When he and his wife were diagnosed with HIV, they had just conceived a baby. Complications at delivery robbed Jeremiah of his wife, leaving him with a 4-day-old baby and seven older children.

“I was frightened, alone, and confused,” he recalls.

Not only was he unable to afford milk for his newborn boy, but he also had no idea how he would raise his other children.

“I had never fed a baby in my life, and my wife had always taken care of the children at home. Then all of a sudden, I had to do everything.”

Jeremiah says that the counseling services he received from a community-based organization commissioned by World Vision saved him from suicidal thoughts.

“They told me that as long as I had hope, I would live for many years to come. Hearing that was very encouraging. I resolved not to die from within. I chose to be hopeful,” he says.

After receiving counseling and the necessary medication, Jeremiah was also nominated to become one of the first beneficiaries of a World Vision income-generating project in his village. He received 10 chickens and training on how to maximize productivity. He excelled at it, and on top of selling eggs, Jeremiah also used them to feed his infant son.

“The doctors told me that eggs were very nutritious for the baby and they really came in handy,” he recalls. “I would scramble them with some milk for the baby. He loved the food.”

World Vision also gave Jeremiah three pigs, which he found difficult to rear.

“They needed a lot of food and I didn’t have much land. I decided to let them mate, then sold them off with their 20 piglets and bought a young bull and heifer [young cow],” he says. Cows didn’t require as much investment since they could graze in the community.

“Progressing from nothing to a heifer and bull made me realize I could turn my fortunes,” he says.

When the calf had grown into a mature cow, he sold it and used the money to buy a second bull and an extension of his land. His love for cattle also led him to learn basic veterinary skills from a local vet. Soon, neighbors were calling on him to help treat their cattle.

His son, Kizito, had survived his first year, and by God’s grace, was HIV negative.

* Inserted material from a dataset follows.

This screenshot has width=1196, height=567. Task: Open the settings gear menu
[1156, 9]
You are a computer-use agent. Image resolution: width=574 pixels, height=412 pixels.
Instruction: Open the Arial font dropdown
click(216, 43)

“When the doctors told me he was negative, I thought it was a joke! But after three different check-ups over the span of a year, it dawned on me that God had spared my son from HIV.”

For Jeremiah, this was one more reason to secure his future. Using savings from his veterinary work, he bought another heifer. In July 2012, Jeremiah sold off the bull he had bought in 2011 and used the profits to buy two young bulls, which can be sold off in a short period of time with significant profit.

“Also, the bulls don’t require too much space to rear. Since I had very little land at the start, I opted for the bulls.”

Having expanded his land recently, Jeremiah is ready to grow his herd.

“I am going to buy one other heifer and then breed them,” he says. To ensure that his proverbial eggs are not all in one basket, Jeremiah has also bought a few ducks and chickens.

“God willing, I intend to build rental houses on my new piece of land. That will make sure my children always have some money to take care of their needs.”

Looking back, Jeremiah is convinced that were it not for God using his HIV counseling, as well as the income-generating project from World Vision, he would have died.

“Everyone needs a helping hand once in a while,” he remarks. “For me, that hand came in the form of counseling and a source of livelihood.”

Jeremiah has also taken a new perspective on living with HIV. “I used to think that being infected was basically a death sentence, but I’ve never felt more alive than I do today.”

More than 300 people living with HIV in Kiboga district have received help to start income-generating projects. For families like Jeremiah’s, World Vision’s intervention is a game-changer: providing the extra push they need to survive the dark shadows of apathy, poverty, and hopelessness.

Asked what message he would give to those like him who are struggling with their HIV status, his responds without hesitation: “Hope. Without hope for a better future, not even an HIV-negative person would survive.”